EXERCISE: Search the records for the string "computer". Copy each line where it occurs.

SOURCE MATERIAL Start Marker

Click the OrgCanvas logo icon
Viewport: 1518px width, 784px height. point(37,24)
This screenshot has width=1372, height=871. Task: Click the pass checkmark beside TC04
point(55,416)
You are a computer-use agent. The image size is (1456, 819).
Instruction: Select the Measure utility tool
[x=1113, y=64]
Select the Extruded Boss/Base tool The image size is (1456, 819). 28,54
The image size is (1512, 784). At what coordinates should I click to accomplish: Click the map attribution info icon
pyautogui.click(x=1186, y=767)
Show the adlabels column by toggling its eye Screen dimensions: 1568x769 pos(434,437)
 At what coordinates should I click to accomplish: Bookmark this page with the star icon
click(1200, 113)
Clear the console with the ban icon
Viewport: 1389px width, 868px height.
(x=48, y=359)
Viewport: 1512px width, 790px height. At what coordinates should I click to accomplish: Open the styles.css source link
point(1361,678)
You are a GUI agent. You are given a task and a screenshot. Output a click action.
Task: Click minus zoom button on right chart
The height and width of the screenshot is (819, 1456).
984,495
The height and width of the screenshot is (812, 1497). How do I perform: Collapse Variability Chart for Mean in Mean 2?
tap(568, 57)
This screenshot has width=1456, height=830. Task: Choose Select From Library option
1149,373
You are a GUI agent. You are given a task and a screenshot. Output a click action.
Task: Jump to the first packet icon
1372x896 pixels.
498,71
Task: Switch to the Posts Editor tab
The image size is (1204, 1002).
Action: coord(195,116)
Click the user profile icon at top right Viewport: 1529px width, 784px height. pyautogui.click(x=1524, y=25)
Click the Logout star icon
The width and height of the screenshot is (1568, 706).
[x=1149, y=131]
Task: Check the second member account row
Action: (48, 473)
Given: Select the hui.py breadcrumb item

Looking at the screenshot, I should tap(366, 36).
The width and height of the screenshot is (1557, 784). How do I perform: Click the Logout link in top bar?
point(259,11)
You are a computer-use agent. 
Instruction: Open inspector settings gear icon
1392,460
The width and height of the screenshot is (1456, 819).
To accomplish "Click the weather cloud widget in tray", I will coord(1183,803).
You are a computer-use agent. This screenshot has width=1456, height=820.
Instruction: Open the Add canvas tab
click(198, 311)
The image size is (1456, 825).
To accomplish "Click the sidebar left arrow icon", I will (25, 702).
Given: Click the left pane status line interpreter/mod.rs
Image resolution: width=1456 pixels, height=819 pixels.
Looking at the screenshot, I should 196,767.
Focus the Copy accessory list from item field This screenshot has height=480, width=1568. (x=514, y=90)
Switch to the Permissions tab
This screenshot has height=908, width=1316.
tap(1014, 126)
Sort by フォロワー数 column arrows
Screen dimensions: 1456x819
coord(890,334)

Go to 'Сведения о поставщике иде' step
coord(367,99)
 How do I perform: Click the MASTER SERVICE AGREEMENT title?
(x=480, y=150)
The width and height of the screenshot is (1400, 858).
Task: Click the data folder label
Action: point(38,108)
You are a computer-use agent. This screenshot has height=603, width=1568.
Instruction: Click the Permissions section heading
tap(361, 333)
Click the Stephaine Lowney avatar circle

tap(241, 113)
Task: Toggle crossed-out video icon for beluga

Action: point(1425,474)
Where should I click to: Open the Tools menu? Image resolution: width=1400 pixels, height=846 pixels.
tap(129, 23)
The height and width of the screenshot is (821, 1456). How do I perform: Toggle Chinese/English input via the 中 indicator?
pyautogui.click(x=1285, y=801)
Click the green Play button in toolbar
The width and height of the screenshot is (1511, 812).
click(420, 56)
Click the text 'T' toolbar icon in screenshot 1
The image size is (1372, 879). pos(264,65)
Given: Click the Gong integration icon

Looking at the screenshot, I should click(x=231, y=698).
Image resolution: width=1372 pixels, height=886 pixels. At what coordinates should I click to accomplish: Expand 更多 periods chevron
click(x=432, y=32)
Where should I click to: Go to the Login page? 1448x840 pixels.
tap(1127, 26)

SOURCE MATERIAL End Marker

SOLUTION BELOW:
You are a computer-use agent. The image size is (1456, 819).
You are a computer-use agent. 
You are a computer-use agent. This screenshot has width=1456, height=820.
You are a computer-use agent. This screenshot has height=603, width=1568.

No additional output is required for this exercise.